# DESCRIPTION OF THE TASK
Which lines in the rows below contain the word "resolution"? Show each one in full.

___ DATASET CONTENT ___

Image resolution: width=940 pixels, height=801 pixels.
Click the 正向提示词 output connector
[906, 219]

___
___ DATASET CONTENT ___

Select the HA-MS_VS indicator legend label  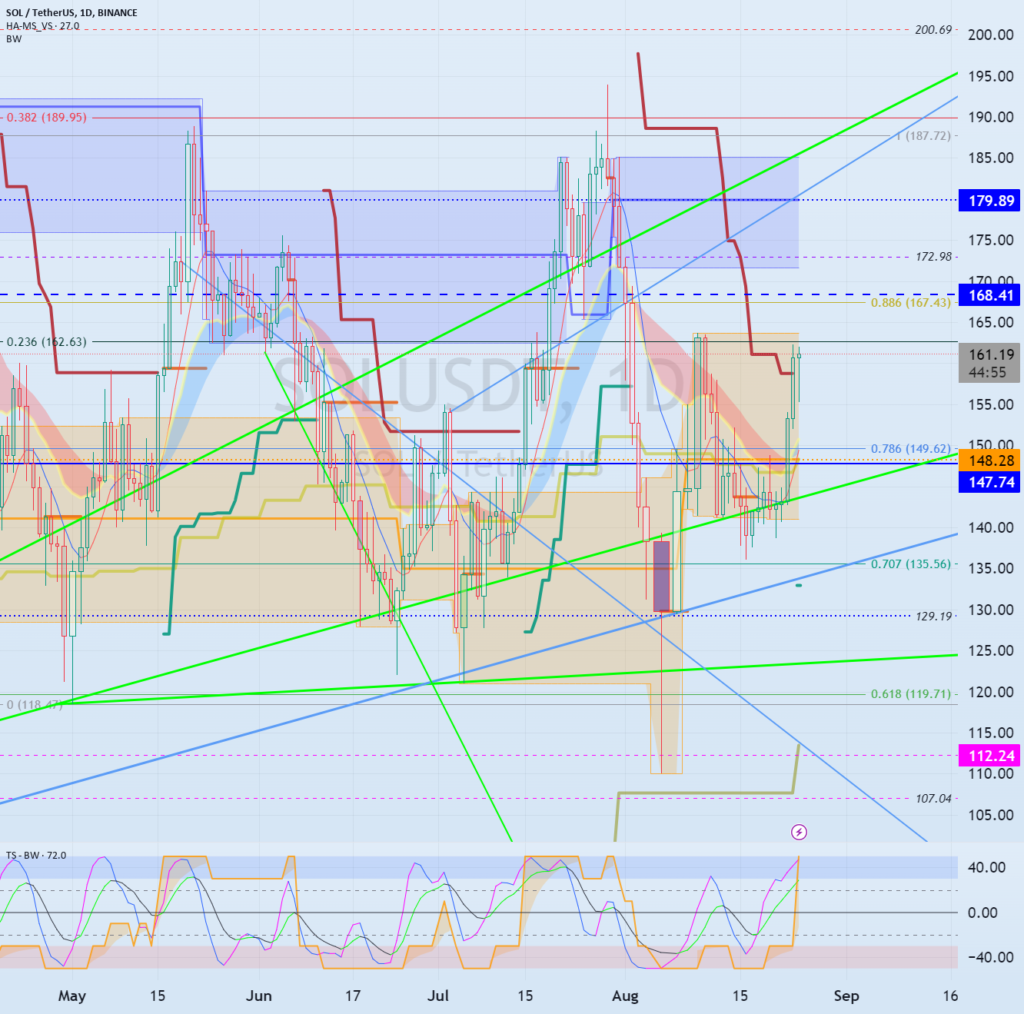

___
___ DATASET CONTENT ___

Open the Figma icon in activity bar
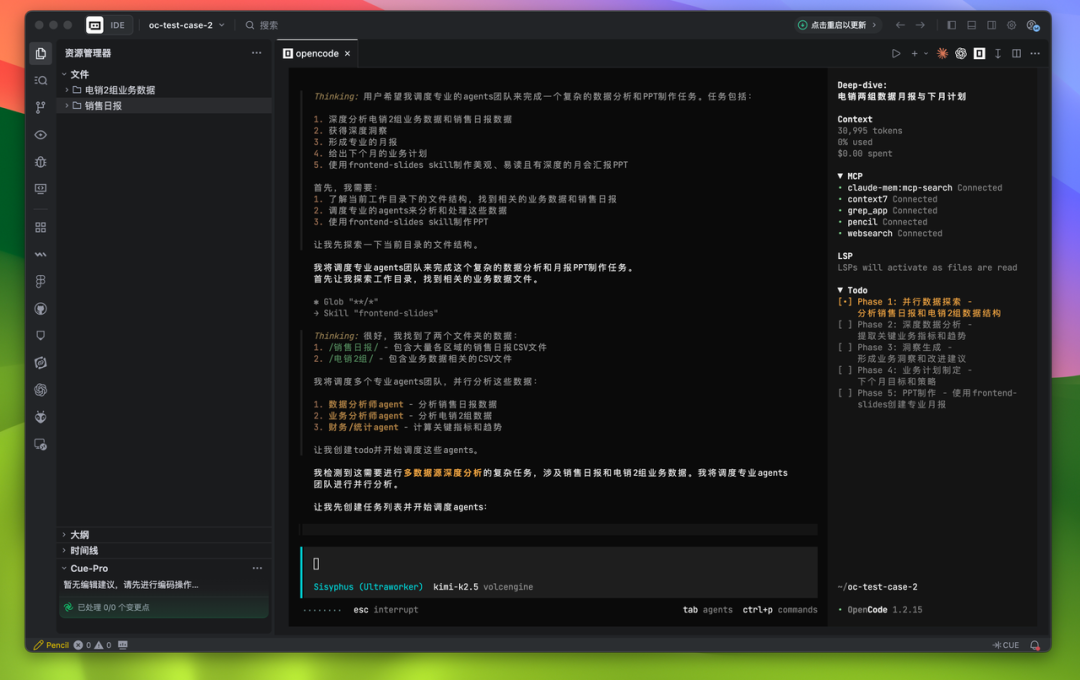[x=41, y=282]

___

# RESPONSE TO THE EXERCISE
Image resolution: width=940 pixels, height=801 pixels.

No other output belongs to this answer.